Biography

LOUIS BABIN, COMPOSER

Louis Babin’s work has been acclaimed in Canada and abroad. His 2015 album features his symphonic piece Saint Exupery : of Heart, of Sand and of Soul, an hommage to Antoine de Saint-Exupéry, the publication of which was supported by the Antoine de Saint-Exupéry Youth Foundation. The album received outstanding reviews: “particularly elegant and full of tenderness” (Sonograma), “hauntingly beautiful” (Music & Vision), “…some fine music by a composer we should be hearing more from” (The WholeNote), and “creativity and colours that charm the listener immediately” (La Scena Musicale).

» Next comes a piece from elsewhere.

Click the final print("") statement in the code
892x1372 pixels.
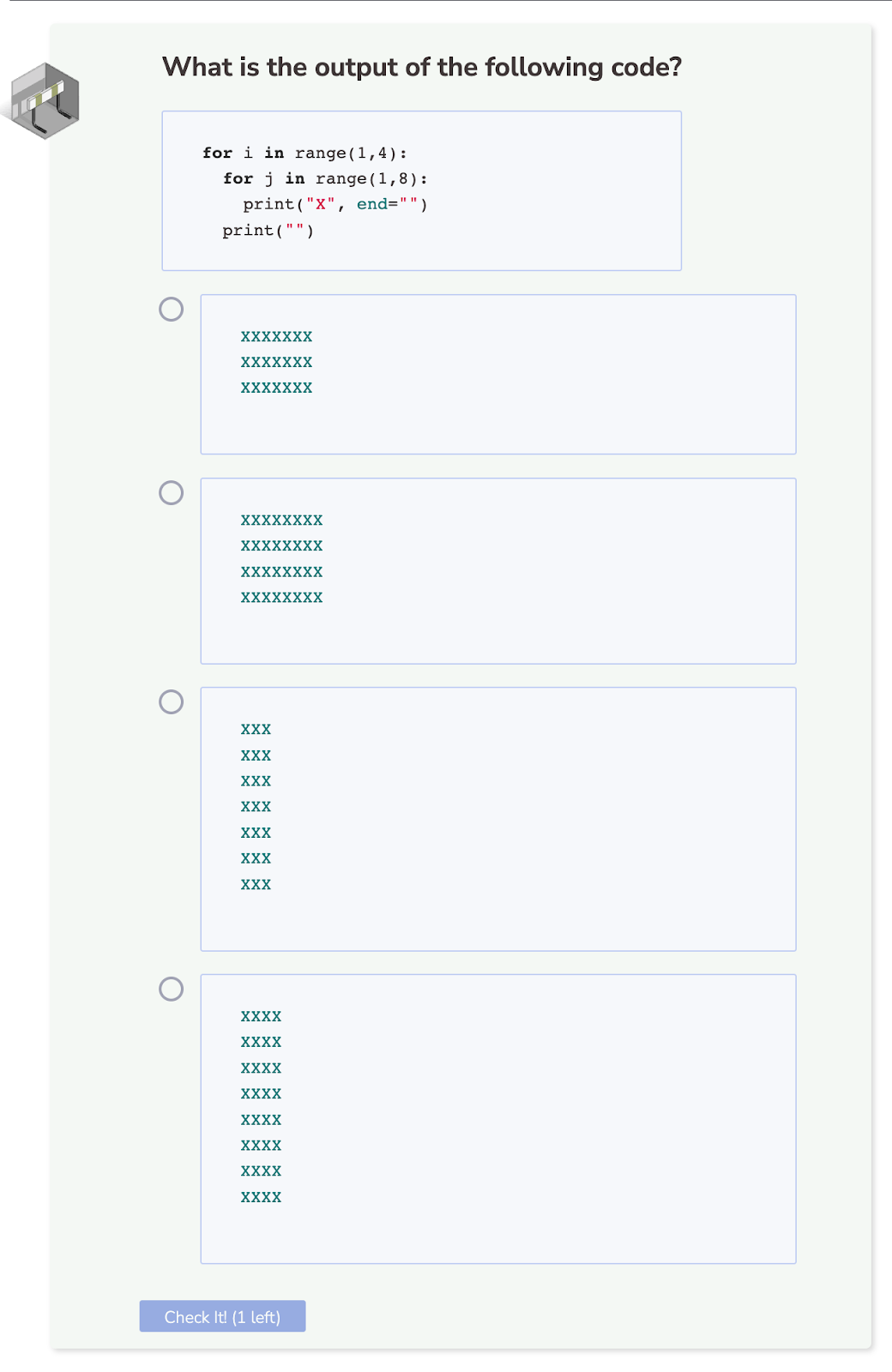click(268, 230)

Many music ensembles and performers have commissioned or performed Louis Babin’s works, including the Toronto Symphony Orchestra, the Montreal Chamber Orchestra, McGill Chamber Orchestra, Laval Symphony Orchestra, Eurochestries Festival (Europe), Orchestre symphonique des jeunes de Strasbourg, the Molinari Quartet, the American Festival of Microtonal Music (New York), and the French violinist Marie Cantagrill (France), to name a few.

Louis Babin is known for his modern, playful, accessible, and cinematographic works. He received a special mention from the World Music Competition IBLA Grand Prize (Italy) and was a finalist in the Canadian Music Centre Composer Competition – Quebecor.
To make life meaningful

We are all looking for meaning in our lives. This constant search is at the heart of what drives my creativity - immersing myself in images and symbols, working with them to give them significance.

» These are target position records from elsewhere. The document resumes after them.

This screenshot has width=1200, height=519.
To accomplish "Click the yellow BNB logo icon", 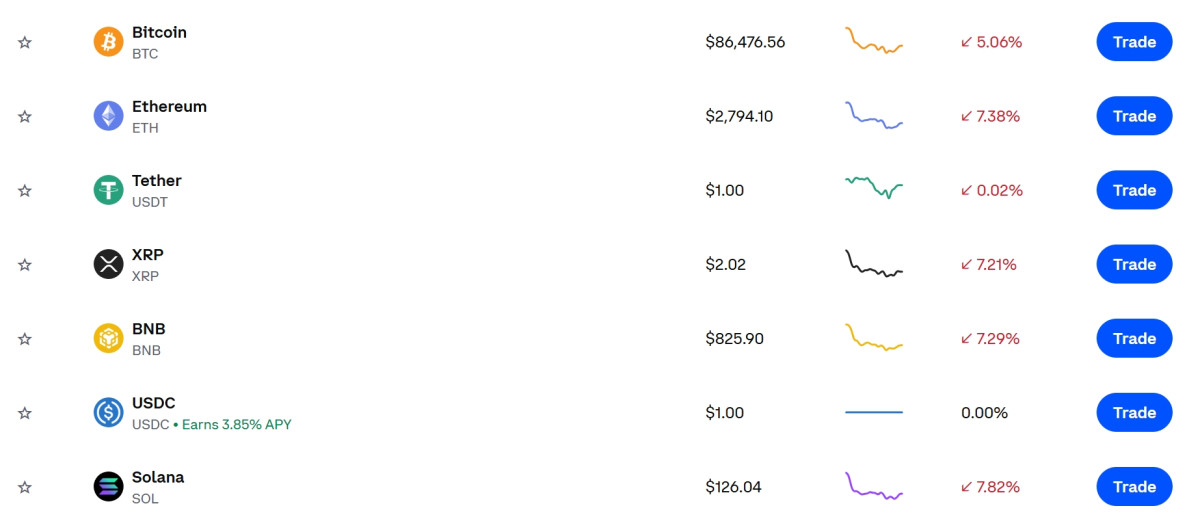I will 108,339.
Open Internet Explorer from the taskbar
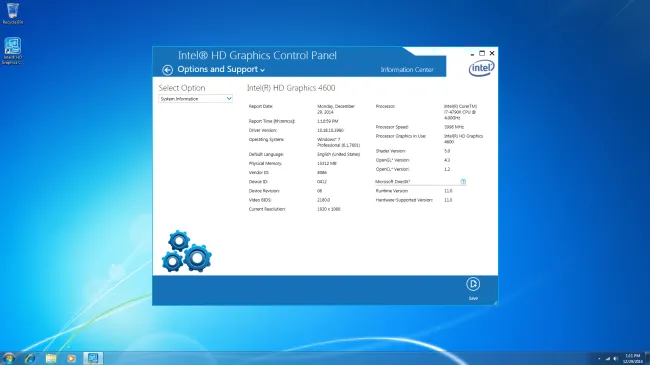 pyautogui.click(x=30, y=358)
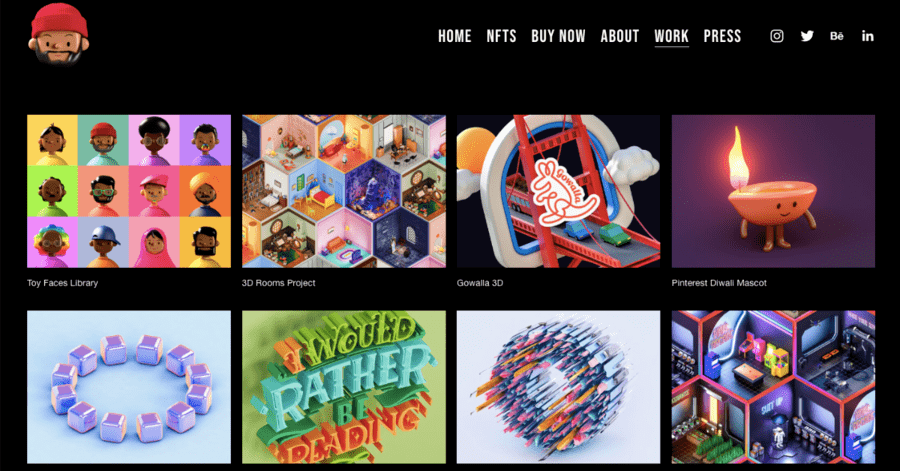Open the NFTS menu item
The image size is (900, 471).
[501, 36]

For as long as I can remember, I’ve always wanted to reshape everything around me in my own way. As a child I would spend hours playing with pipe-cleaners, creating characters inspired by my television heroes, then inventing stories for them to act out.

At age nine my parents enrolled me in piano and trumpet lessons. How I loved to improvise on the black keys on the keyboard! The pentatonic scale produced exotic colours that made me dream. This was the prelude to my musical studies, when the alto, then the trumpet and composing lived inside me, body and soul, for years.

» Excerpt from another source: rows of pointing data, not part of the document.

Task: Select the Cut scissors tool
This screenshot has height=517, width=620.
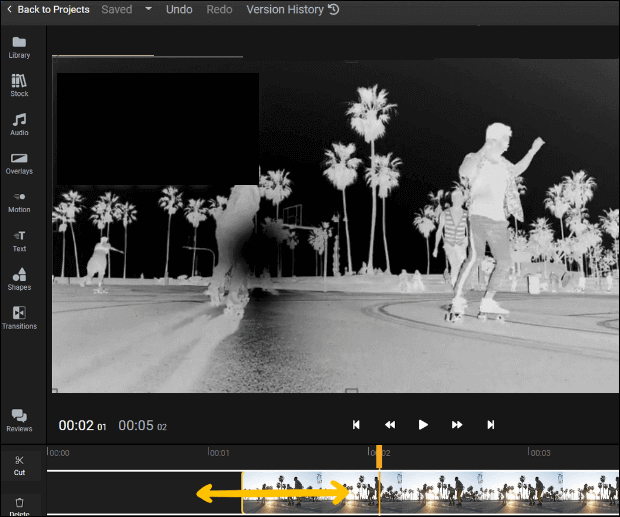Action: point(19,465)
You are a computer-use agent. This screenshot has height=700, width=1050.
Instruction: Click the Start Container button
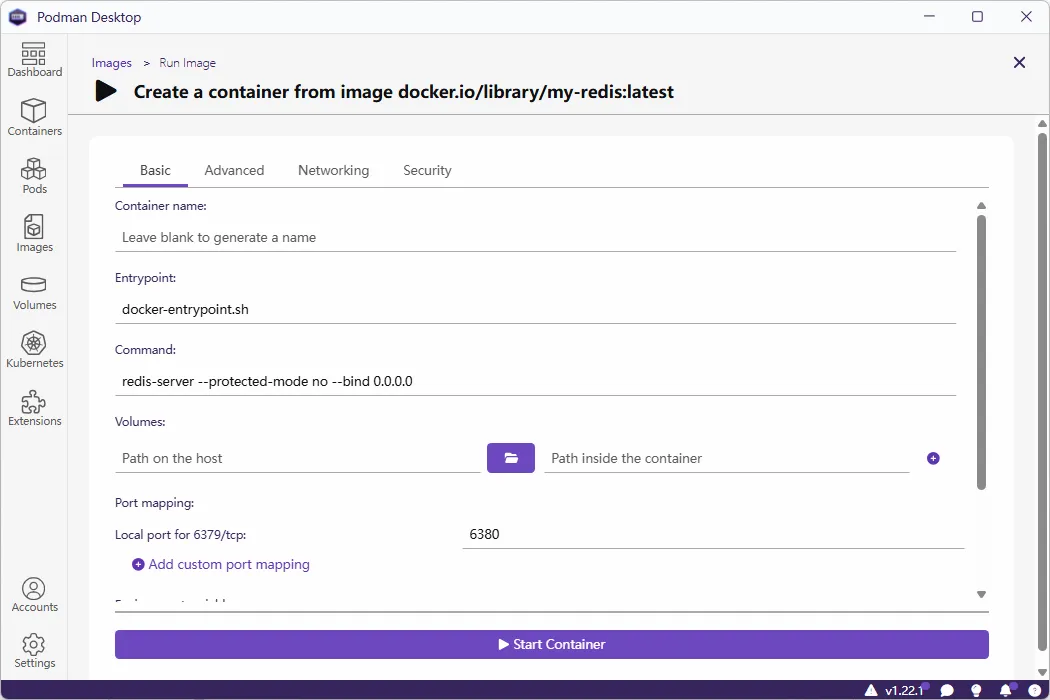[551, 644]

During my education I conducted my first musical experiments in theatre. In the role of composer I experienced a new relationship with the stage that had a profound influence on me. Merging music with a text, a scene and the interplay of actors afforded me the opportunity to create a special emotional link with an audience. But it was more than that; in the intrinsic beauty of sound I discovered the emotional power connecting music with characters, situations, places - connections felt in the deepest personal way by each individual member of the audience.

And then film! It was natural for me to follow this creative thread within the seventh art. Immersing myself in music for the cinema, it was as if a new world was opening to me with its technical language and tools: the computer, the sampler, the synchronizing of the music with the image. It was an exciting period, rich in discovery.

During those years of learning and creating I was primarily focused on my career as a trumpeter, working in all genres: classical, contemporary, jazz, pop, and the music of the cultural moment. I spent a good deal of time outside the country, enriching my palette of musical styles and colour. However, I felt something being born inside me, a desire spreading through me on an ever deeper level to finally be the master of my own stories. A critical moment of choosing arrived, as agonizing as it was liberating. I finally set aside my trumpet and devoted myself to composing and conducting.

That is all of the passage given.